Israel isn't a happy place, either. It endures opprobrium from the world's High-Minded for defending itself from terrorism yet still finds itself subjected to terrorist attacks from Hamas and terrorists based in Syria and Lebanon. Israel's domestic politics are increasingly muddled, and its way forward obscure.
Neighboring countries also suffer. Egypt has walled off its boundary with Gaza; Lebanon remains under threat of a Hezbollah coup enabled by Iran; Syria slides further under Iranian hegemony; and Jordan is trapped in the general gridlock. Other Arab countries search for solutions, but their attention is increasingly diverted by the growing threat from Iran and the downturn in global oil prices.
Given this landscape, we should ask why we still advocate the "two-state solution," with Israel and "Palestine" living side by side in peace, as the mantra goes. We are obviously not progressing, and are probably going backward. We continue poring over the Middle East "road map" because that is all we have, faute de mieux, as they say in Foggy Bottom.
The logic to this position is long past its expiration date. Unfortunately, it is hard to imagine a new approach that the key players would receive enthusiastically. If the way out were obvious, after all, it would already have been suggested. So consider the following, unpopular and difficult to implement though it may be:
Let's start by recognizing that trying to create a Palestinian Authority from the old PLO has failed and that any two-state solution based on the PA is stillborn. Hamas has killed the idea, and even the Holy Land is good for only one resurrection. Instead, we should look to a "three-state" approach, where Gaza is returned to Egyptian control and the West Bank in some configuration reverts to Jordanian sovereignty. Among many anomalies, today's conflict lies within the boundaries of three states nominally at peace. Having the two Arab states re-extend their prior political authority is an authentic way to extend the zone of peace and, more important, build on governments that are providing peace and stability in their own countries. "International observers" or the like cannot come close to what is necessary; we need real states with real security forces.

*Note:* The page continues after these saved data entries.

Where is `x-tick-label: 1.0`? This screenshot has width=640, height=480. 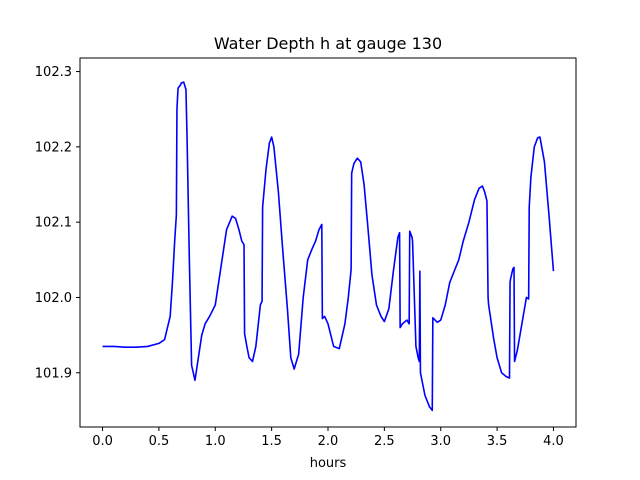
x-tick-label: 1.0 is located at coordinates (216, 442).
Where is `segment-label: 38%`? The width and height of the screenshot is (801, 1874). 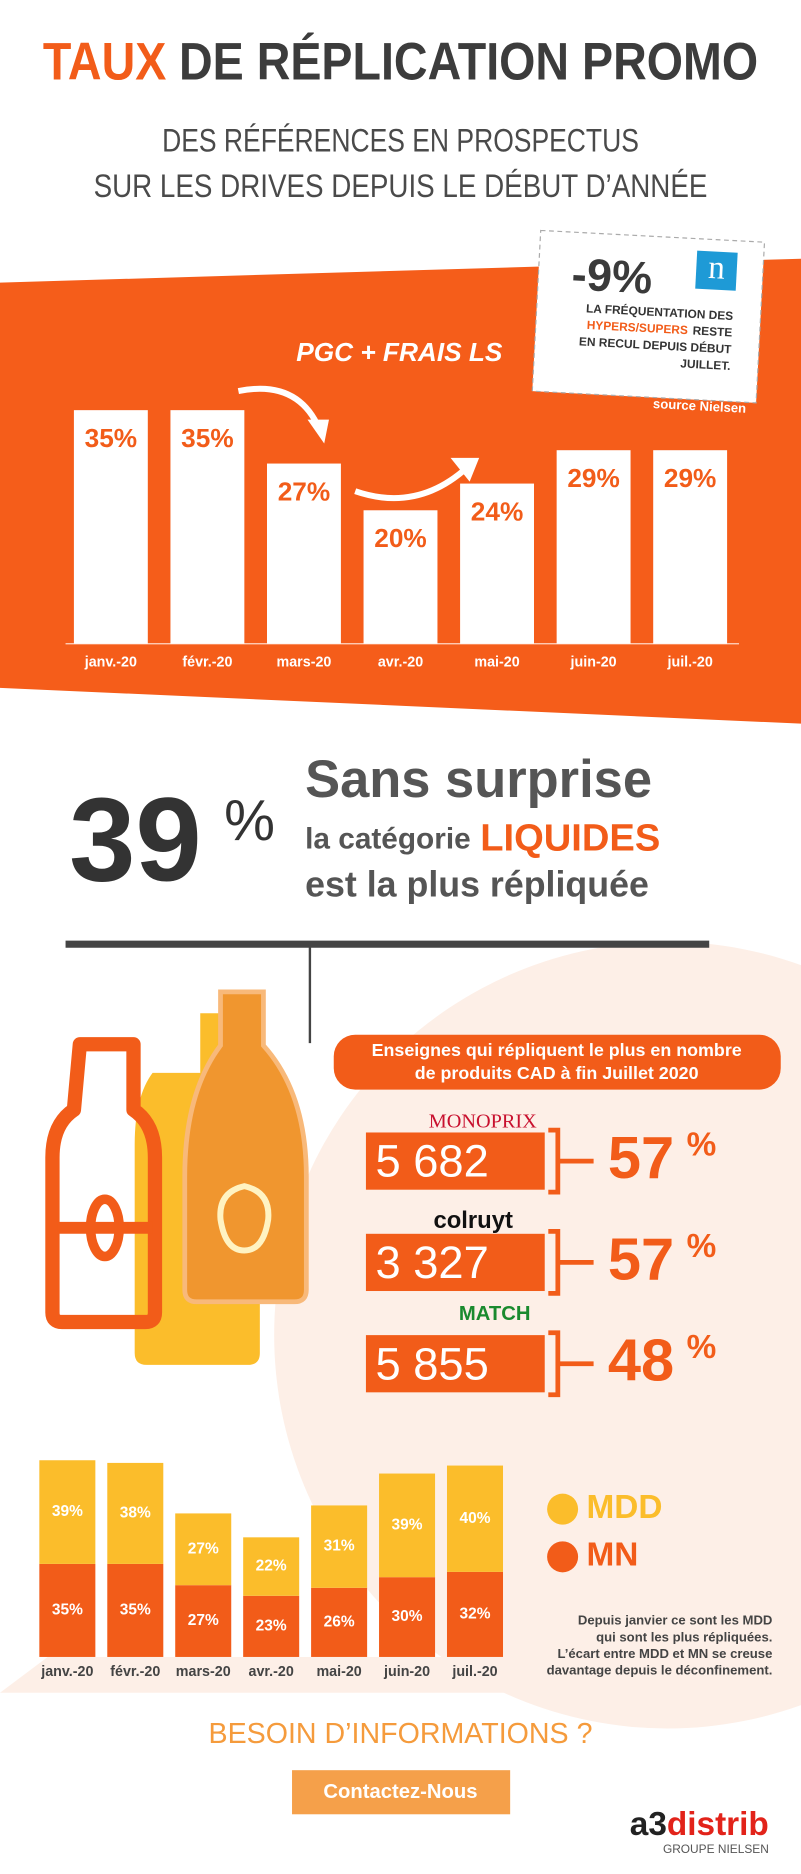
segment-label: 38% is located at coordinates (136, 1514).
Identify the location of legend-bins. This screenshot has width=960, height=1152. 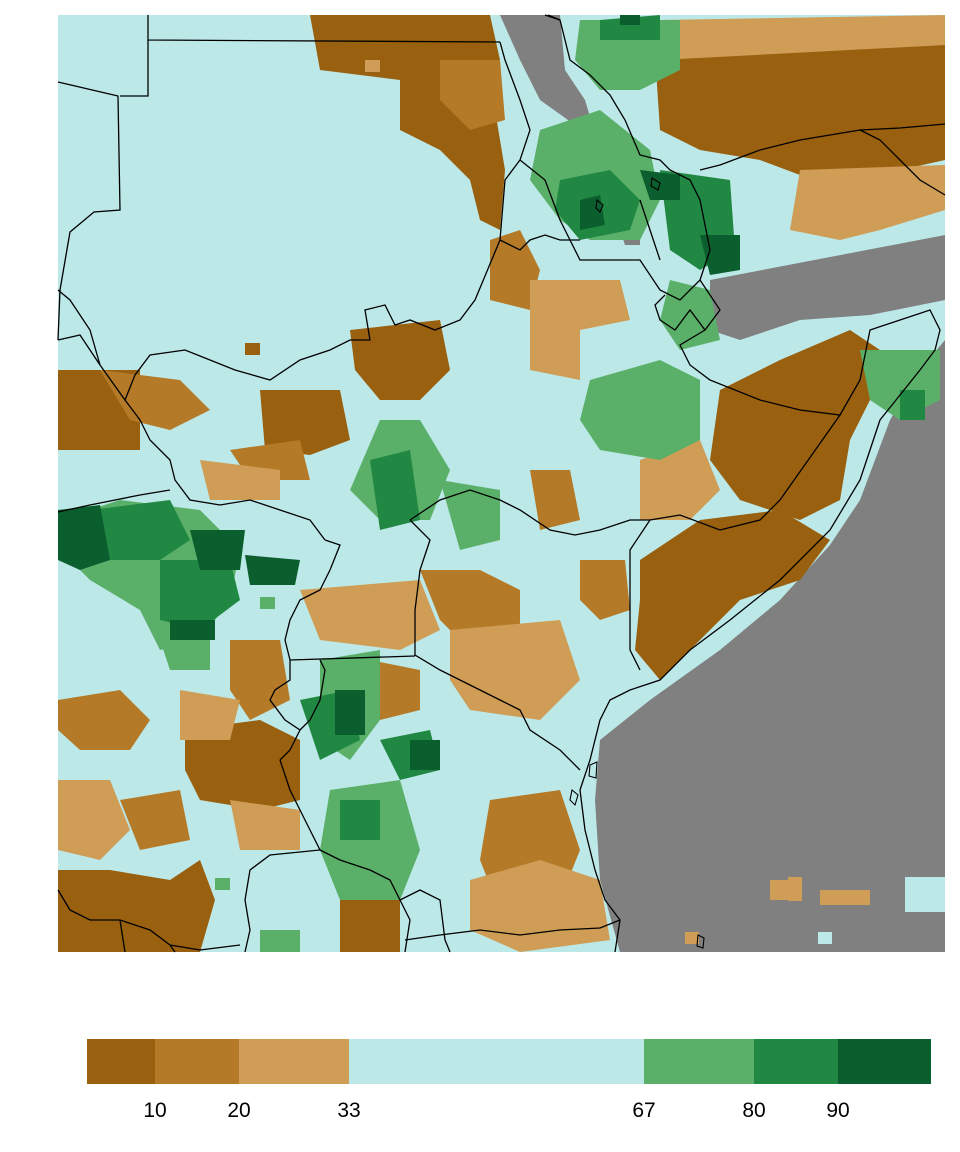
(509, 1062).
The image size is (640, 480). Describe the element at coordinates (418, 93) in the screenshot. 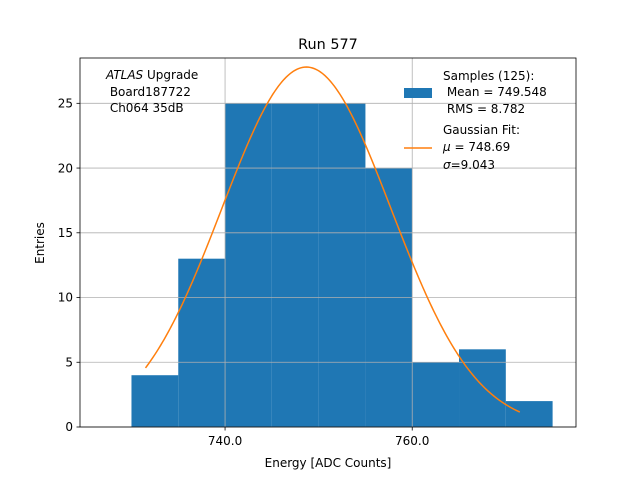

I see `legend-histogram-swatch` at that location.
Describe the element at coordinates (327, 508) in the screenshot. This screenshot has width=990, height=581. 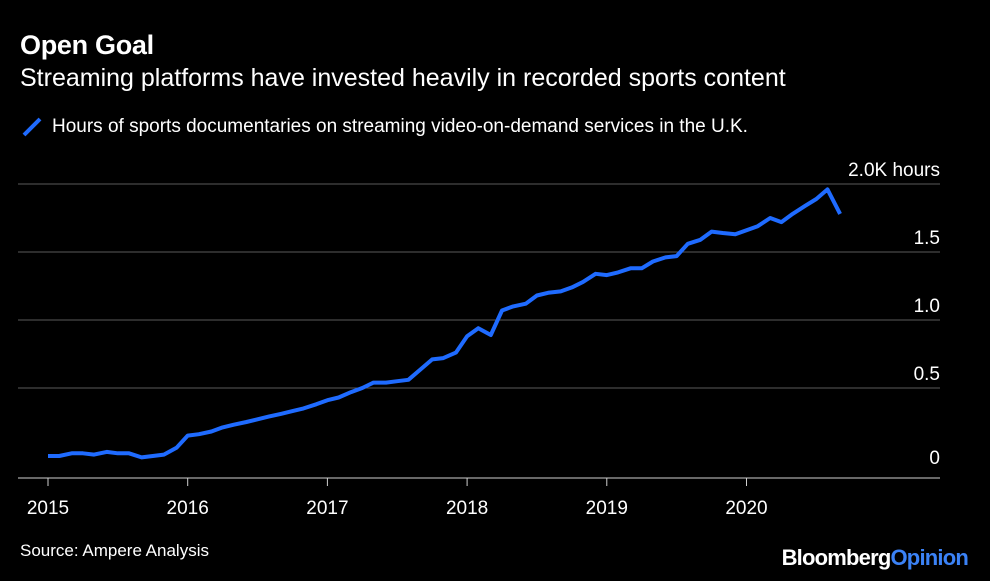
I see `x-tick-label-2: 2017` at that location.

This idea would be decidedly unpopular in Egypt and Jordan, which have long sought to wash their hands of the Palestinian problem. Accordingly, they should not have to reassume this responsibility alone. They should receive financial and political support from the Arab League and the West, as they both have for years from the United States. Israel should accept political and administrative roles by Jordan and Egypt, unless it intends to perform such roles itself (which it manifestly does not).
Egypt no more wants responsibility for dealing with Hamas than Israel does. Cairo fears that Hamas extremism, and its affinity for the Muslim Brotherhood, will increase the risk of extremism in Egypt. Strong ties exist between Hamas and the Muslim Brotherhood, and extremism in Egypt is growing, so already the real issue is finding the best way to control the threat simultaneously in Egypt and Gaza. Keeping Gaza politically separate from Egypt may be optically satisfying to some, but doing so simply increases threats to Egyptian stability, the loss of which would be catastrophic for the broader region. Just ask the mullahs in Tehran.

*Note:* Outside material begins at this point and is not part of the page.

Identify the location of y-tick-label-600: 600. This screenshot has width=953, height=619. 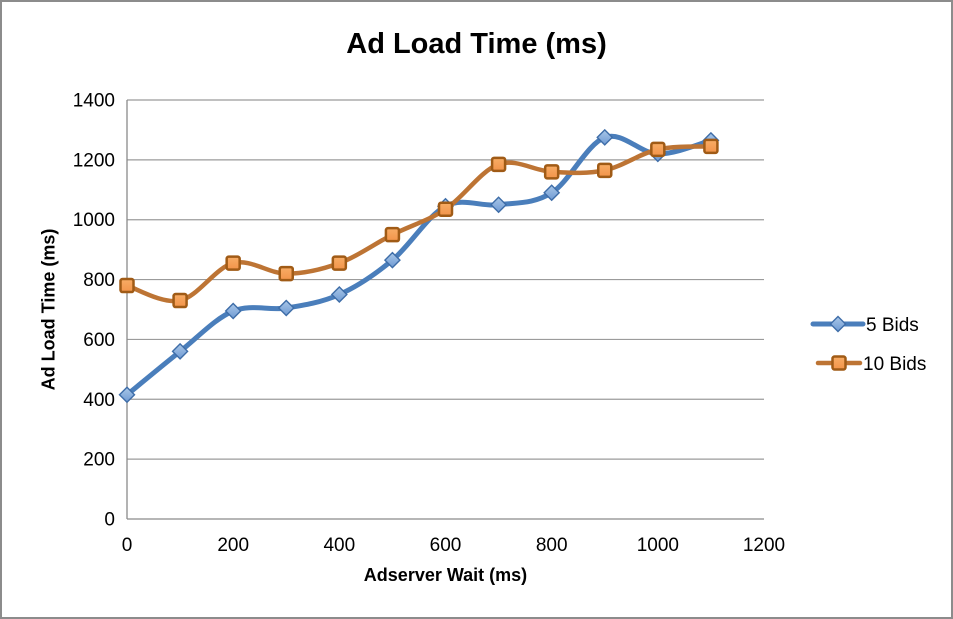
(99, 340).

Without a larger Egyptian role, Gaza will not, and perhaps cannot, achieve the minimal stability necessary for economic development. Moreover, connecting Gaza to a real economy, rather than a fictional "Palestinian economy," is the quickest concrete way to improve the lives of Gaza's ordinary citizens. The West Bank link to Jordan, for now at least, is less urgent; the matter cannot be put aside indefinitely, partly because, ironically, long-term Israeli security concerns there are more complex than in Gaza.
For Palestinians, admitting the obvious failure of the PA, and the consequences of their selection of Hamas, means accepting reality, however unpleasant. But it is precisely Palestinians who would most benefit from stability. The PA -- weakened, corrupt and discredited -- is not a state by any realistic assessment, nor will it become one accepted by Israel as long as Hamas or terrorism generally remains a major political force among Palestinians.

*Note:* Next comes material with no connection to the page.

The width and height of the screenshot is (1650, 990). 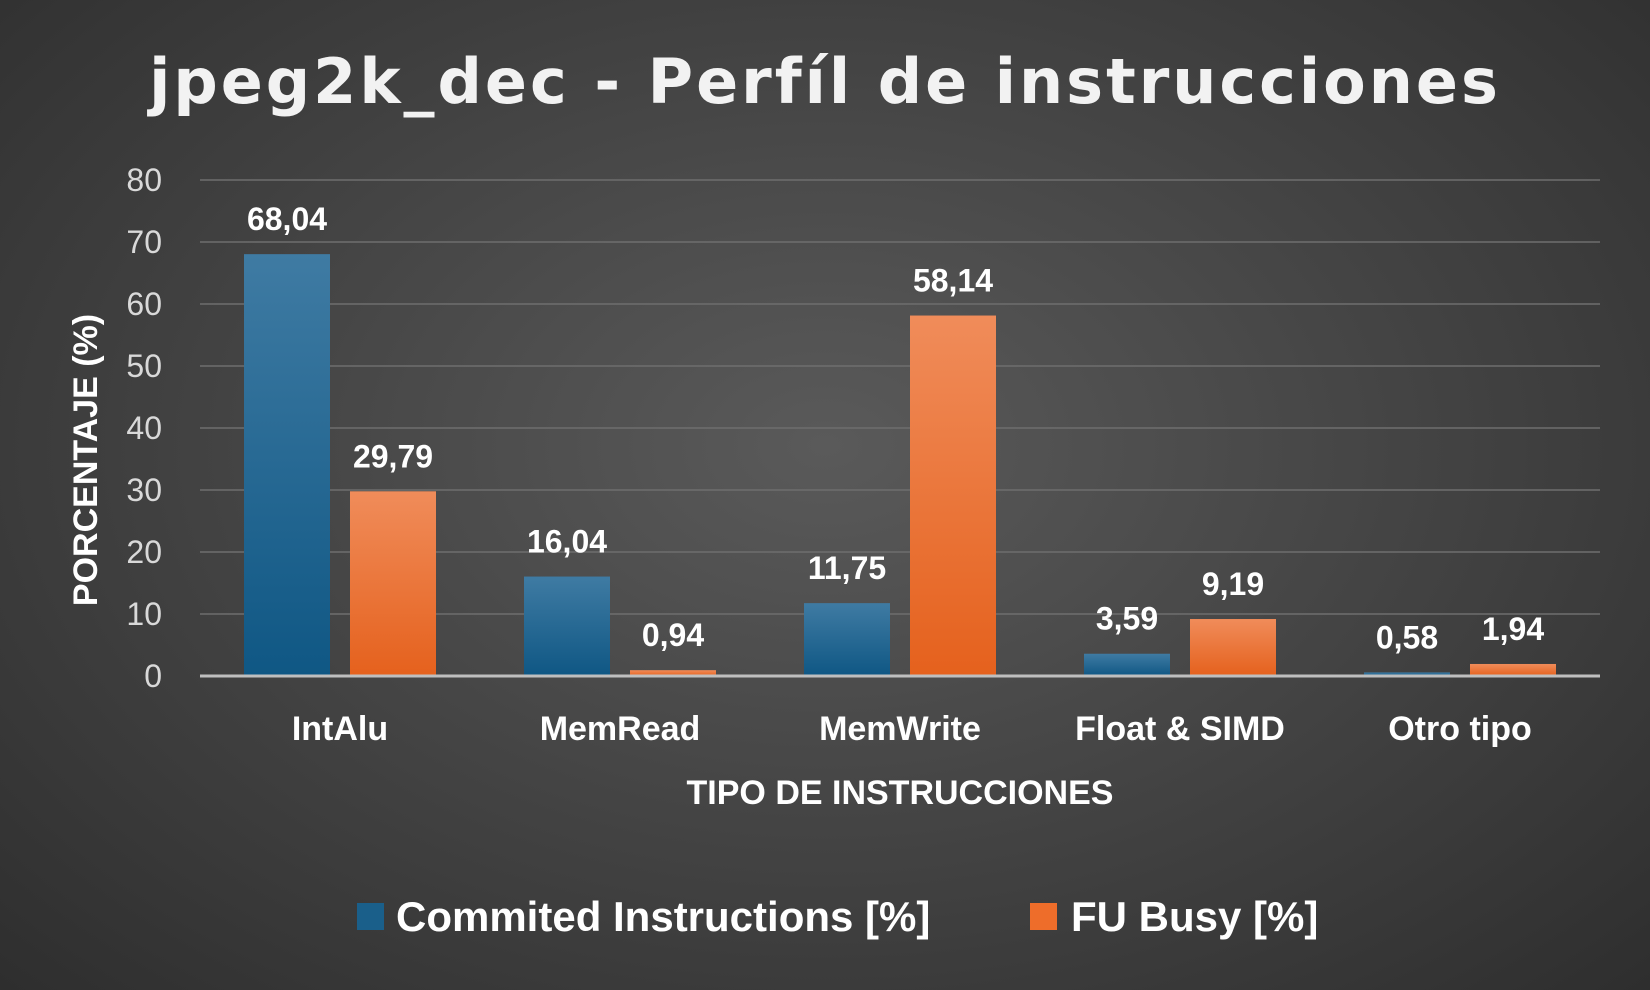 What do you see at coordinates (144, 242) in the screenshot?
I see `y-tick-label: 70` at bounding box center [144, 242].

Objections to this idea will be manifold, and implementation difficult. One place to avoid problems is dispensing with intricate discussions over the exact legal status of Gaza and the West Bank. These territories contain more legal theories than land. "Retrocession" to Egypt and Jordan may or may not become permanent, but one need not advocate that to get started in the interim.
The Palestinian and Israeli peoples deserve a little glasnost and perestroika from the outside world. Either we do better, conceptually and operationally, or Iran will be happy to fill the vacuum.
The writer, a senior fellow at the American Enterprise Institute, was U.S. ambassador to the United Nations from August 2005 to December 2006.